[BEGIN TEXT BLOCK]
Skip to main content

In real life, the Skate Kitchen Moselle is riffing on is an actual collective of talented young skating professionals, who have worked with brands like Nike, G-Star RAW and Miu Miu.

"Skate or die." For people who skateboard, those words evoke a way of life. All skating, all the time. Given the community's visible gender imbalance, however, it's also typically a refrain heard from young, overconfident men.

"It's an intimidating place for girls to come into a skatepark," says Crystal Moselle, filmmaker of Skate Kitchen, her new narrative feature that is premiering at the Sundance Film Festival this weekend, and coming off the heels of her acclaimed and out-there documentary The Wolfpack, which won Sundance's U.S. Documentary Grand Jury Prize in 2015.

The "Skate Kitchen," as seen in the movie, is actually a "rowdy-ass girl crew" of skaters that shred sidewalks, smoke pot and post clips of their best tricks on Instagram. They're sought out by Camille (Rachelle Vinberg), a young skater seeking a sense of place and who eventually becomes a key member of the squad.

In real life, though, the Skate Kitchen Moselle is riffing on is an actual collective of talented young skating enthusiasts, who have worked with brands like Nike, G-Star RAW and Miu Miu (the latter collaboration being a short film directed by Moselle, a project which provided the spark for this feature adaptation). In the new narrative feature, each Skate Kitchen member is playing a fictionalized version of themselves.

Screening in Sundance's NEXT program, a section described as "pure, bold works distinguished by an innovative, forward-thinking approach to storytelling," there is something about Skate Kitchen that feels undeniably alive. "Skate or die" is a fun maxim, sure, but there is an unruly vitality in Moselle's work that goes deeper than that. "Skateboard culture is a total outsider culture," the director, 37, says. "It's the people that didn't feel like they belonged, and it's something they found together."
[END TEXT BLOCK]
[BEGIN DATASET EXTRACT]
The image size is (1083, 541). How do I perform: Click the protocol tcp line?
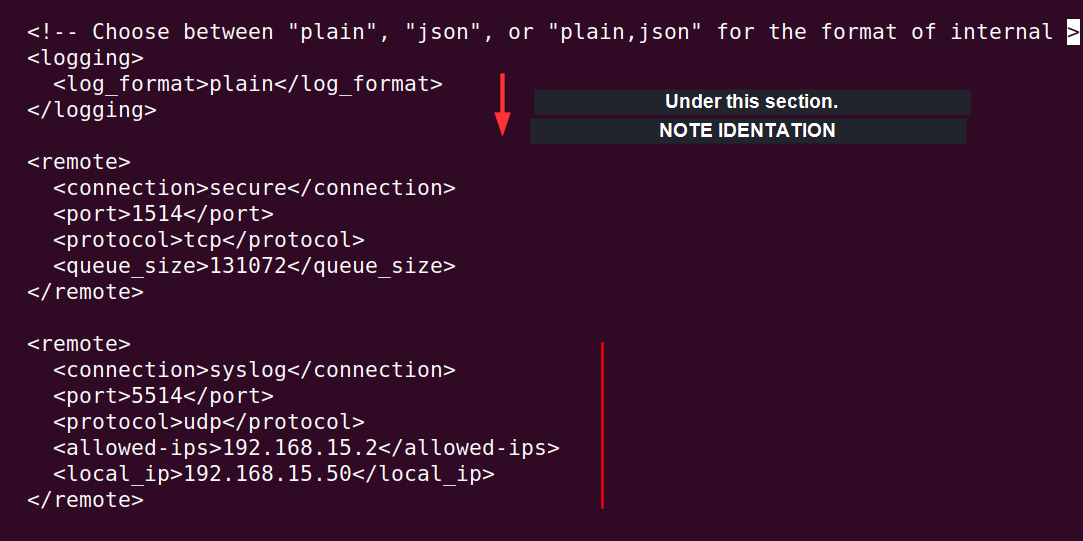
[END DATASET EXTRACT]
== EXERCISE TASK ==
Continue the article about Crystal Moselle's film Skate Kitchen from the end of its last paragraph above, in the same style.

== TASK RESPONSE ==
The film feels so vibrant because of moments just like this: A group of skater girls talking about tampons beneath a poster of Elissa Steamer, the skateboarding legend who rose to fame as the first woman to go professional. Just about everything about Skate Kitchen is bold – and to use the vernacular of the scene, it's also super dope, telling a freewheeling story about youth, acceptance and self-discovery. Moselle's skill behind the camera ensures all of the material is fresh, none of it fake – well, at least as "real" as one can get when filming actors playing facsimiles of their own personas.

Authenticity is, of course, an essential concept for Moselle, who emerged as a documentary filmmaker with The Wolfpack, which told the incredible-but-true story of New York's Angulo brothers, who were kept in a cramped apartment by their paranoid father, learning most of life's lessons from VHS movies. But, Moselle says, turning to narrative was a breath of fresh air. "I feel like it almost holds me back," she says of non-fiction film. "In pure documentary filmmaking … there's all these rules. And I think I was kind of traumatized by that experience."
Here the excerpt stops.